Poster Presentation Clinical Oncology Society of Australia Annual Scientific Meeting 2024

An international comparison of the eligibility and reach of lung cancer screening: implications for Australia’s national lung cancer screening program (#301)

Hannah Jongebloed 1 , Victoria White 2 , Trish Livingston 1 3 , Lan Gao 4 , Vivienne Milch 5 , Anna Ugalde 1
  1. Centre for Quality and Patient Safety Research, School of Nursing and Midwifery, Institute for Health Transformation, Faculty of Health, Deakin University, Geelong, VIC, Australia
  2. School of Psychology, Faculty of Health, Deakin University, Geelong, VIC, Australia
  3. Faculty of Health, Deakin University, Geelong, VIC, Australia
  4. Deakin Health Economics, Institute of Health Transformation, Faculty of Health, Deakin University, Geelong, VIC, Australia
  5. Caring Futures Institute, College of Nursing and Health Sciences, Flinders University, Adelaide, SA, Australia

Aims: As Australia moves towards establishment of a National Lung Cancer Screening Program in 2025, understanding optimal eligibility criteria is warranted. Comparing the eligibility criteria and reach of the national and regional programs that currently exist internationally can provide insights into optimal criteria for Australia’s program.  This study aimed to compare the eligibility criteria for a lung cancer screening program between countries and model the reach of each program.

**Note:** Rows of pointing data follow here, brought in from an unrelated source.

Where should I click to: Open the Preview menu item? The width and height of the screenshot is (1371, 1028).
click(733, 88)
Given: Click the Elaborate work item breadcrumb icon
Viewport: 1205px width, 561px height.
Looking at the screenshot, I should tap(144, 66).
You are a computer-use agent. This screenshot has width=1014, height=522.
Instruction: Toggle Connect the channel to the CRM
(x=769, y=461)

Methods: Targeted searches were undertaken to identify countries that had implemented or are implementing a national or regional lung cancer screening program. For each jurisdiction, relevant program guidelines, position statements and policy documents were identified, and audits undertaken. Data were extracted on target groups, models of screening, access pathways, costs to participate, priority groups, evaluation and changes to the program since inception. For modelling eligibility, data were sourced at the jurisdiction level on population size, age range, and smoking statistics.

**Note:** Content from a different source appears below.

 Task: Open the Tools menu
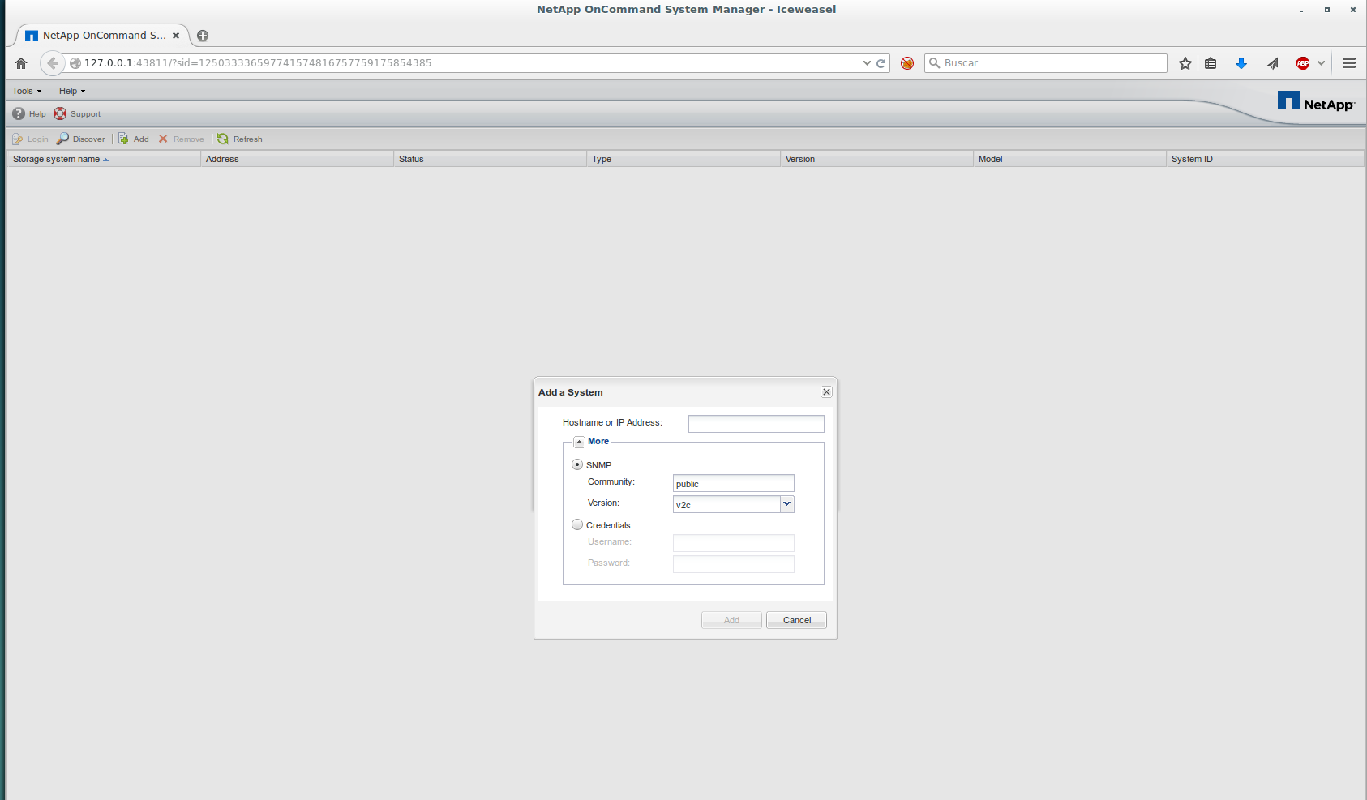point(26,91)
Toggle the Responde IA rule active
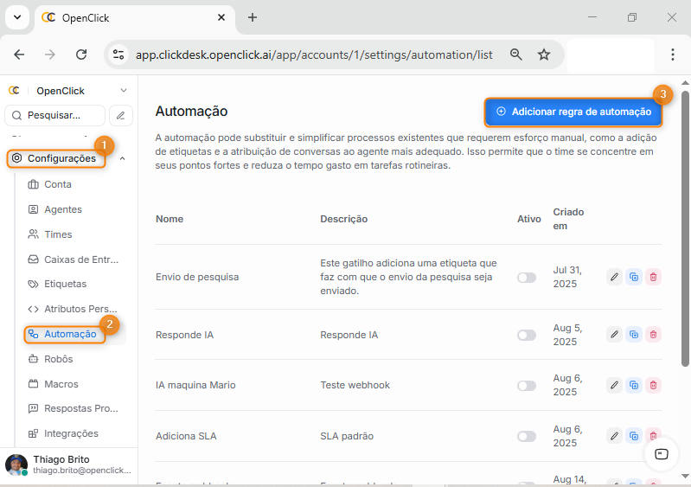 526,335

Results: Eight countries (73%) utilised pack years to measure smoking intensity, with four countries, including Australia, adopting 30 pack years as an eligibility requirement. The remaining programs utilised risk prediction models to determine eligibility. For most programs (n=7; 64%), entry to the program needs support or facilitation from a primary healthcare professional. Australia’s program includes strategies to promote a culturally safe program for Aboriginal and Torres Strait Islander peoples.

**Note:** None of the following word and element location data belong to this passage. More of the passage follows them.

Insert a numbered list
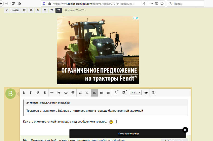This screenshot has width=213, height=141. [87, 93]
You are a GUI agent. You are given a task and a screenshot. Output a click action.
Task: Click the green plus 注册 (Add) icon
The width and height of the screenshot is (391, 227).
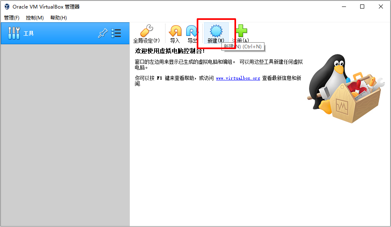(x=241, y=31)
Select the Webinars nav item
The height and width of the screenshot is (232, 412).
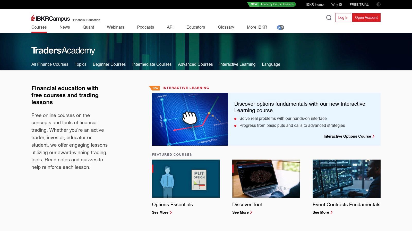tap(115, 27)
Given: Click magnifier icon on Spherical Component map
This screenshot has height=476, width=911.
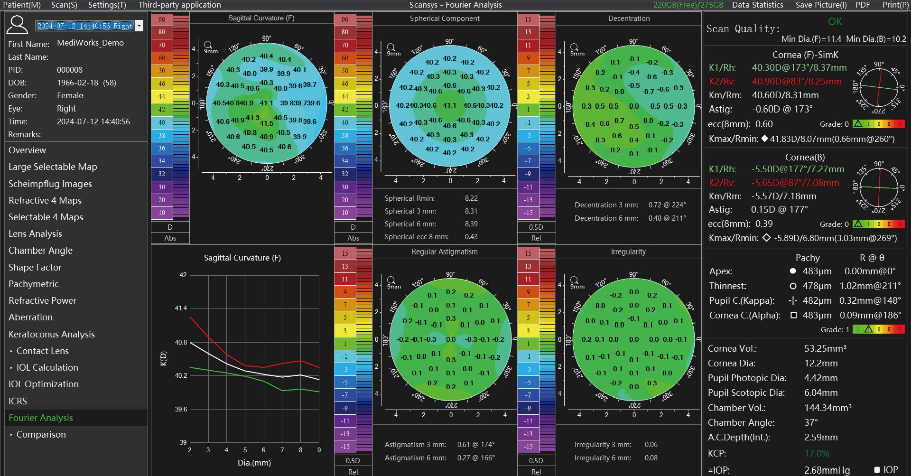Looking at the screenshot, I should click(391, 47).
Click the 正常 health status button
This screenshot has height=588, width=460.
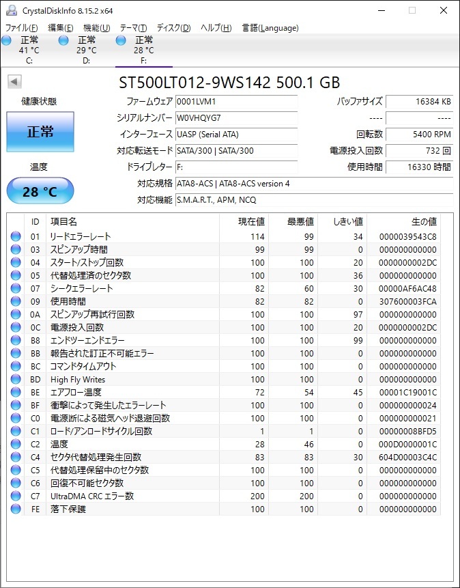click(40, 132)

Conclusions: Australia’s lung cancer screening program has a higher pack years requirement and narrower age range than many other international screening programs. Entry to the Australian program will be facilitated by General Practitioners and there is a need to consider the management of at-risk groups who are not currently eligible to be screened. Expanding eligibility criteria for Australia’s program in future years could further reduce lung cancer deaths.